### WHAT NEEDS TO BE DONE
Copy each of the following rows verbatim, keeping every line in its original form.

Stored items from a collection
---

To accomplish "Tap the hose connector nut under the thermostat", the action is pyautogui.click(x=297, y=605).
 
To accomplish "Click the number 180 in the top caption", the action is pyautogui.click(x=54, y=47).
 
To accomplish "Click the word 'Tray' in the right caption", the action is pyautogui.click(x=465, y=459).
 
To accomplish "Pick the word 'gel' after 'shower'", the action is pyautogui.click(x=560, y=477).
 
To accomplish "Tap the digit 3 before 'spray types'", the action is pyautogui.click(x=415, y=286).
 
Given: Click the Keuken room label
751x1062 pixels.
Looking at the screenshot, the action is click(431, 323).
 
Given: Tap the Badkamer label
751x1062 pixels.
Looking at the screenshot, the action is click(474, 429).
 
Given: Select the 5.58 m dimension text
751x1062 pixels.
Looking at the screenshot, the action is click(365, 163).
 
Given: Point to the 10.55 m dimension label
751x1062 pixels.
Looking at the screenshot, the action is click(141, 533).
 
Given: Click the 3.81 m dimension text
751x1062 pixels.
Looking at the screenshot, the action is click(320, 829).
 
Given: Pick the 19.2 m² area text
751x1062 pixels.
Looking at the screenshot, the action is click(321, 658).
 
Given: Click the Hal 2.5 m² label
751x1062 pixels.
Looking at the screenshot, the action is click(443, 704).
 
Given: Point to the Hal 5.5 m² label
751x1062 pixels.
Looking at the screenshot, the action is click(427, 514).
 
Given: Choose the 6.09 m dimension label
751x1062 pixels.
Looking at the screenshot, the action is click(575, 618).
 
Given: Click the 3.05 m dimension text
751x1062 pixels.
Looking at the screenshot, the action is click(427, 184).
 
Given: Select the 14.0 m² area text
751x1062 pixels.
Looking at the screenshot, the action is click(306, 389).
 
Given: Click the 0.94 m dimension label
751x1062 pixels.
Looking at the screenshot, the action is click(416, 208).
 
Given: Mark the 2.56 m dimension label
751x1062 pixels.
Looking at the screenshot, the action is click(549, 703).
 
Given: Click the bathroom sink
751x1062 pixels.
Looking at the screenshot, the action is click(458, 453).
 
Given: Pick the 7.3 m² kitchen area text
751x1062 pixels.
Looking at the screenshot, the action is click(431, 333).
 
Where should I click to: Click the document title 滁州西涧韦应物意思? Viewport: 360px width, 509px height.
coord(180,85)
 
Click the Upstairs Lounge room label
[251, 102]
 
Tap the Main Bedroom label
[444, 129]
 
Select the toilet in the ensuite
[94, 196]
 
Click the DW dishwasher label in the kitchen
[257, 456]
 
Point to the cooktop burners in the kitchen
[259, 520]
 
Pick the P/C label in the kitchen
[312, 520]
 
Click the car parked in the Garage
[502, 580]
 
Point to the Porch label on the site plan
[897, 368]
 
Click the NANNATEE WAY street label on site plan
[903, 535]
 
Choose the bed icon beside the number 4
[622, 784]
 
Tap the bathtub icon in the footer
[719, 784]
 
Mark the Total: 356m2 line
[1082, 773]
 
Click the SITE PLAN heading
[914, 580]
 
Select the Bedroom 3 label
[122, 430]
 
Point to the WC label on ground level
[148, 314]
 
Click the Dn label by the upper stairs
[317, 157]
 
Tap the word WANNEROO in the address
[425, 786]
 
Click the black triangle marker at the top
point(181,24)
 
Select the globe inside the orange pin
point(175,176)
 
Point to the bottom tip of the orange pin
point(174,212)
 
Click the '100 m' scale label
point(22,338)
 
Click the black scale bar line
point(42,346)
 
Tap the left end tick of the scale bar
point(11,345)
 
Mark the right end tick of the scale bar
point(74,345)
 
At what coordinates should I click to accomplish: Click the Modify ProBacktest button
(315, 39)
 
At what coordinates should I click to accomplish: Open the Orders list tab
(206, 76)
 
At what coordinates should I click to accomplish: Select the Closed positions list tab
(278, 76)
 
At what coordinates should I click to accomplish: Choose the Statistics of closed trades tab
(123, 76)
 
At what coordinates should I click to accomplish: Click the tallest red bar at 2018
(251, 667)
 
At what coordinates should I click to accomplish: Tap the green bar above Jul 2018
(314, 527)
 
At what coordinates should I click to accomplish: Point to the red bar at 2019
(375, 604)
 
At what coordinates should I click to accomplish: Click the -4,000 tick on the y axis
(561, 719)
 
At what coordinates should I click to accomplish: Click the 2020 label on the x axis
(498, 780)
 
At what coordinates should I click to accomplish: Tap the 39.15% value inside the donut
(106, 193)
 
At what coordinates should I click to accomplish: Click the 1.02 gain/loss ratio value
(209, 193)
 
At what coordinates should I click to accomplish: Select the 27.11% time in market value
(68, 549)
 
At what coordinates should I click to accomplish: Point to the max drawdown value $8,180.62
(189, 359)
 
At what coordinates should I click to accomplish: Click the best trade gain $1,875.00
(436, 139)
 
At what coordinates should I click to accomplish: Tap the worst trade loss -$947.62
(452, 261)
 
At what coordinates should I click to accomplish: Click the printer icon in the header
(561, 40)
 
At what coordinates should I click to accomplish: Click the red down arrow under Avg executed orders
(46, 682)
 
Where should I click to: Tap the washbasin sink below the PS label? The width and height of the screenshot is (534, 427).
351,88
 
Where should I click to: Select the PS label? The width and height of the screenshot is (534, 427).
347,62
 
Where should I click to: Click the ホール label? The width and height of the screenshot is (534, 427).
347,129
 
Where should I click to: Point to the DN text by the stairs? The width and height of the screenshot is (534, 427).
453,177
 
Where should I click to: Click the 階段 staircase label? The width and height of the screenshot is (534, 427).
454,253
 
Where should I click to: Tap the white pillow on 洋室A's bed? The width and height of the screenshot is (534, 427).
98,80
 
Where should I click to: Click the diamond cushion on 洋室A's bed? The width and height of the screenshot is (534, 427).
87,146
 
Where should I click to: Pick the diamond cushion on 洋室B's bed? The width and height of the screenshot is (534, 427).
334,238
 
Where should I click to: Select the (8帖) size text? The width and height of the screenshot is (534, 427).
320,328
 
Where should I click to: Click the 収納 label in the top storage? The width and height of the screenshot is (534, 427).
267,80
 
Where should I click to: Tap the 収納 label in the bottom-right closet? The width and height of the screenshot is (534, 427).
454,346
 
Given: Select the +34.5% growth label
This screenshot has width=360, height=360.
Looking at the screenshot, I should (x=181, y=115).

---

### SOLUTION
To accomplish "Tap the hose connector nut under the thermostat", the action is pyautogui.click(x=297, y=605).
 
To accomplish "Click the number 180 in the top caption", the action is pyautogui.click(x=54, y=47).
 
To accomplish "Click the word 'Tray' in the right caption", the action is pyautogui.click(x=465, y=459).
 
To accomplish "Pick the word 'gel' after 'shower'", the action is pyautogui.click(x=560, y=477).
 
To accomplish "Tap the digit 3 before 'spray types'", the action is pyautogui.click(x=415, y=286).
 
Given: Click the Keuken room label
751x1062 pixels.
Looking at the screenshot, the action is click(431, 323).
 
Given: Tap the Badkamer label
751x1062 pixels.
Looking at the screenshot, the action is click(474, 429).
 
Given: Select the 5.58 m dimension text
751x1062 pixels.
Looking at the screenshot, the action is click(365, 163).
 
Given: Point to the 10.55 m dimension label
751x1062 pixels.
Looking at the screenshot, the action is click(141, 533).
 
Given: Click the 3.81 m dimension text
751x1062 pixels.
Looking at the screenshot, the action is click(320, 829).
 
Given: Pick the 19.2 m² area text
751x1062 pixels.
Looking at the screenshot, the action is click(321, 658).
 
Given: Click the Hal 2.5 m² label
751x1062 pixels.
Looking at the screenshot, the action is click(443, 704).
 
Given: Point to the Hal 5.5 m² label
751x1062 pixels.
Looking at the screenshot, the action is click(427, 514).
 
Given: Choose the 6.09 m dimension label
751x1062 pixels.
Looking at the screenshot, the action is click(575, 618).
 
Given: Click the 3.05 m dimension text
751x1062 pixels.
Looking at the screenshot, the action is click(427, 184).
 
Given: Select the 14.0 m² area text
751x1062 pixels.
Looking at the screenshot, the action is click(306, 389).
 
Given: Click the 0.94 m dimension label
751x1062 pixels.
Looking at the screenshot, the action is click(416, 208).
 
Given: Mark the 2.56 m dimension label
751x1062 pixels.
Looking at the screenshot, the action is click(549, 703).
 
Given: Click the bathroom sink
751x1062 pixels.
Looking at the screenshot, the action is click(458, 453).
 
Given: Pick the 7.3 m² kitchen area text
751x1062 pixels.
Looking at the screenshot, the action is click(431, 333).
 
Where should I click to: Click the document title 滁州西涧韦应物意思? Viewport: 360px width, 509px height.
coord(180,85)
 
Click the Upstairs Lounge room label
[251, 102]
 
Tap the Main Bedroom label
[444, 129]
 
Select the toilet in the ensuite
[94, 196]
 
Click the DW dishwasher label in the kitchen
[257, 456]
 
Point to the cooktop burners in the kitchen
[259, 520]
 
Pick the P/C label in the kitchen
[312, 520]
 
Click the car parked in the Garage
[502, 580]
 
Point to the Porch label on the site plan
[897, 368]
 
Click the NANNATEE WAY street label on site plan
[903, 535]
 
Choose the bed icon beside the number 4
[622, 784]
 
Tap the bathtub icon in the footer
[719, 784]
 
Mark the Total: 356m2 line
[1082, 773]
 
Click the SITE PLAN heading
[914, 580]
 
Select the Bedroom 3 label
[122, 430]
 
Point to the WC label on ground level
[148, 314]
 
Click the Dn label by the upper stairs
[317, 157]
 
Tap the word WANNEROO in the address
[425, 786]
 
Click the black triangle marker at the top
point(181,24)
 
Select the globe inside the orange pin
point(175,176)
 
Point to the bottom tip of the orange pin
point(174,212)
 
Click the '100 m' scale label
point(22,338)
 
Click the black scale bar line
point(42,346)
 
Tap the left end tick of the scale bar
point(11,345)
 
Mark the right end tick of the scale bar
point(74,345)
 
At what coordinates should I click to accomplish: Click the Modify ProBacktest button
(315, 39)
 
At what coordinates should I click to accomplish: Open the Orders list tab
(206, 76)
 
At what coordinates should I click to accomplish: Select the Closed positions list tab
(278, 76)
 
At what coordinates should I click to accomplish: Choose the Statistics of closed trades tab
(123, 76)
 
At what coordinates should I click to accomplish: Click the tallest red bar at 2018
(251, 667)
 
At what coordinates should I click to accomplish: Tap the green bar above Jul 2018
(314, 527)
 
At what coordinates should I click to accomplish: Point to the red bar at 2019
(375, 604)
 
At what coordinates should I click to accomplish: Click the -4,000 tick on the y axis
(561, 719)
 
At what coordinates should I click to accomplish: Click the 2020 label on the x axis
(498, 780)
 
At what coordinates should I click to accomplish: Tap the 39.15% value inside the donut
(106, 193)
 
At what coordinates should I click to accomplish: Click the 1.02 gain/loss ratio value
(209, 193)
 
At what coordinates should I click to accomplish: Select the 27.11% time in market value
(68, 549)
 
At what coordinates should I click to accomplish: Point to the max drawdown value $8,180.62
(189, 359)
 
At what coordinates should I click to accomplish: Click the best trade gain $1,875.00
(436, 139)
 
At what coordinates should I click to accomplish: Tap the worst trade loss -$947.62
(452, 261)
 
At what coordinates should I click to accomplish: Click the printer icon in the header
(561, 40)
 
At what coordinates should I click to accomplish: Click the red down arrow under Avg executed orders
(46, 682)
 
Where should I click to: Tap the washbasin sink below the PS label? The width and height of the screenshot is (534, 427).
351,88
 
Where should I click to: Select the PS label? The width and height of the screenshot is (534, 427).
347,62
 
Where should I click to: Click the ホール label? The width and height of the screenshot is (534, 427).
347,129
 
Where should I click to: Point to the DN text by the stairs? The width and height of the screenshot is (534, 427).
453,177
 
Where should I click to: Click the 階段 staircase label? The width and height of the screenshot is (534, 427).
454,253
 
Where should I click to: Tap the white pillow on 洋室A's bed? The width and height of the screenshot is (534, 427).
98,80
 
Where should I click to: Click the diamond cushion on 洋室A's bed? The width and height of the screenshot is (534, 427).
87,146
 
Where should I click to: Pick the diamond cushion on 洋室B's bed? The width and height of the screenshot is (534, 427).
334,238
 
Where should I click to: Select the (8帖) size text? The width and height of the screenshot is (534, 427).
320,328
 
Where should I click to: Click the 収納 label in the top storage? The width and height of the screenshot is (534, 427).
267,80
 
Where should I click to: Tap the 収納 label in the bottom-right closet? The width and height of the screenshot is (534, 427).
454,346
 
Given: Select the +34.5% growth label
This screenshot has width=360, height=360.
Looking at the screenshot, I should (x=181, y=115).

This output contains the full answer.